Fetch GPT responses for every question in a Parquet file
and append (idx, question, answer) as JSON lines to disk.

append_hint is a boolean flag to append a hint to the question.
hint_text is a string to append to the question.
seed is a random seed to sample the questions.
test is an integer to sample the questions.
workers is an integer to set the number of workers.
model is a string to set the model.
jsonl is a string to set the output file.

Usage:
  OPENAI_API_KEY=... python3 fetch_responses.py \
      --parquet /path/to/file.parquet \
      --jsonl    responses.jsonl \
      --workers  10 \
      --model    gpt-5 \
      --append_hint \
      --seed     42 \
      --test     30
"""
import argparse, json, os, sys, time, re, ast
import numpy as np

# -------- helpers --------
def extract_first_content(value) -> str:
    """Extract the first message.content string from common prompt formats.
    Accepts list/dict objects or stringified versions of them.

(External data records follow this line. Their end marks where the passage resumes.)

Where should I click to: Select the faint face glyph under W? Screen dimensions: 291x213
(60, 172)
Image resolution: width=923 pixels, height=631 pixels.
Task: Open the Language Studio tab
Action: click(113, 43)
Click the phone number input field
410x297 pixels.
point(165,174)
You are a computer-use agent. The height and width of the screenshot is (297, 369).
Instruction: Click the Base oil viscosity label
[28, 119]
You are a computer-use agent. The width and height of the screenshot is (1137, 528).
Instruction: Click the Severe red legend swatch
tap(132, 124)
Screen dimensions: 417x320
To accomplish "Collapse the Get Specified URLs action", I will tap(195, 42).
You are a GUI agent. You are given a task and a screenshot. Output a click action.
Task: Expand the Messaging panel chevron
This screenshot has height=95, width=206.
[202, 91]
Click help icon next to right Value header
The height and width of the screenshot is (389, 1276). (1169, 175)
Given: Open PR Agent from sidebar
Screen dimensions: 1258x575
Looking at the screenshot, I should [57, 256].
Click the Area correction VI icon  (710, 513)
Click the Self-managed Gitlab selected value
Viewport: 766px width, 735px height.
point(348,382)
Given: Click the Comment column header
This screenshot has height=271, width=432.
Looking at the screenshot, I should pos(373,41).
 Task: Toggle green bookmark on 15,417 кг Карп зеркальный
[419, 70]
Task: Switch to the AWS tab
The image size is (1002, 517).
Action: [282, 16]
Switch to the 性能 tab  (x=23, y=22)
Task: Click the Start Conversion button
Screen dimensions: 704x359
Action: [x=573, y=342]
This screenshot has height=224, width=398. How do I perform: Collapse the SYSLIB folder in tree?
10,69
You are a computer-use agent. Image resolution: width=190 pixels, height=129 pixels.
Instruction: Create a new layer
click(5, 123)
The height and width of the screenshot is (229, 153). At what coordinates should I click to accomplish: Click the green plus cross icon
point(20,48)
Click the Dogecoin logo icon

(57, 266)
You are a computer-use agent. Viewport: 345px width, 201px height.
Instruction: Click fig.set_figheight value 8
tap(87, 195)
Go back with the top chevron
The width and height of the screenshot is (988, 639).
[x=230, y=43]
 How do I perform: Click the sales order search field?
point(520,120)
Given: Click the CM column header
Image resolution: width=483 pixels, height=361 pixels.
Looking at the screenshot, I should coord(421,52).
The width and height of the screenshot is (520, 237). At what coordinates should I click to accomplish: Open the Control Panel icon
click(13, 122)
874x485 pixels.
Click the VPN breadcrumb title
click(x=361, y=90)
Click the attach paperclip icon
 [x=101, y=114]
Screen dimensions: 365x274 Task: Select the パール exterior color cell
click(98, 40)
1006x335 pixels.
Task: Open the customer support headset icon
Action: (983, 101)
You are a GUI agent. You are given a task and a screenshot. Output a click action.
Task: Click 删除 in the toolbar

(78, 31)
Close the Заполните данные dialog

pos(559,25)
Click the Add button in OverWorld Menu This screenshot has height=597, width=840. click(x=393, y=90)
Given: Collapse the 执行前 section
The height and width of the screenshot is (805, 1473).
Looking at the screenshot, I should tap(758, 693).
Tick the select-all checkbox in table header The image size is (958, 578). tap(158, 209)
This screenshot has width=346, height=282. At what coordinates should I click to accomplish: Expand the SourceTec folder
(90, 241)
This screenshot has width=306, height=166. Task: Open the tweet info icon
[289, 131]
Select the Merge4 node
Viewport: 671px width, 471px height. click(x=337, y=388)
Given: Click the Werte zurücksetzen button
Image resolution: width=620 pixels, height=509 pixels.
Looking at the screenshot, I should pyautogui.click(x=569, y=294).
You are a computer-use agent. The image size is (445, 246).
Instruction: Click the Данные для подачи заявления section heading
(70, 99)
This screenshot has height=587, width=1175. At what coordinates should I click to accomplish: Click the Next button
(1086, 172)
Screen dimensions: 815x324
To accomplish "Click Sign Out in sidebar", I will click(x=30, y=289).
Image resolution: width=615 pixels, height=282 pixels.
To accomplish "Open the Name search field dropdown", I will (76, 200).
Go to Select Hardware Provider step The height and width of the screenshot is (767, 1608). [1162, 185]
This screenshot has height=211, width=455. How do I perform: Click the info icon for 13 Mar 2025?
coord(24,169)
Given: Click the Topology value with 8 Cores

Falls back to str(value).
    """
    # Direct python/numpy objects
    if isinstance(value, list):
        for item in value:
            if isinstance(item, dict) and "content" in item:
                return str(item["content"])
    if isinstance(value, dict) and "content" in value:
        return str(value["content"])
    if isinstance(value, np.ndarray):
        try:
            return extract_first_content(value.tolist())
        except Exception:
            pass

    # String inputs: try JSON then Python literal
    if isinstance(value, str):
        s = value.strip()
        # Strip possible numpy array wrapper
        # e.g., "array([{'content': '...'}], dtype=object)"
        m = re.match(r"^array\((.*)\)$", s, flags=re.DOTALL)
        if m:
            inner = m.group(1)
            inner = re.sub(r",\s*dtype=object\s*$", "", inner)
            s = inner.strip()
        # JSON
        try:
            parsed = json.loads(s)
            return extract_first_content(parsed)
        except Exception:
            pass
        # Python literal (e.g., single quotes)
        try:
            parsed = ast.literal_eval(s)
            return extract_first_content(parsed)
        except Exception:
            pass
        # Regex fallback: grab content field
        m = re.search(r"[\"']content[\"']\s*:\s*[\"'](.*?)[\"']", s, flags=re.DOTALL)
        if m:
            return m.group(1)
    return str(value)

from pathlib import Path
from concurrent.futures import ThreadPoolExecutor, as_completed

import pandas as pd
import requests
from tenacity import retry, wait_random_exponential, stop_after_attempt, RetryError

# -------- retry-wrapped API call --------
@retry(wait=wait_random_exponential(min=1, max=60), stop=stop_after_attempt(6))
def ask_gpt(idx: int, original_question: str, input_text: str, model: str, api_key: str, n_per_question: int, allow_fallbacks: bool, provider_order: list[str] | None) -> dict:
    """Return dict for one problem with possibly multiple responses.
    When n_per_question == 1, includes 'response' and 'usage'. Otherwise returns 'responses' and 'usages'.
    """
    responses_list = []
    usages_list = []
    response_ids = []
    created_list = []
    finish_reasons = []

    # Minimal implementation: issue n separate requests
    for _ in range(max(1, int(n_per_question))):
        headers = {
            "Authorization": f"Bearer {api_key}",
            "Content-Type": "application/json",
        }
        payload = {
            "model": model,
            "messages": [
                {"role": "user", "content": input_text}
            ],
        }
        # Top-level allow_fallbacks supported by OpenRouter
        if allow_fallbacks:
            payload["allow_fallbacks"] = True
        # Optional provider object
        if provider_order:
            payload["provider"] = {"order": provider_order, "allow_fallbacks": bool(allow_fallbacks)}

        resp = requests.post("https://openrouter.ai/api/v1/chat/completions", headers=headers, json=payload)
        if resp.status_code != 200:
            # Try to include server message for better retries/visibility
            try:
                err = resp.json()
            except Exception:
                err = {"text": resp.text}
            raise RuntimeError(f"OpenRouter error {resp.status_code}: {err}")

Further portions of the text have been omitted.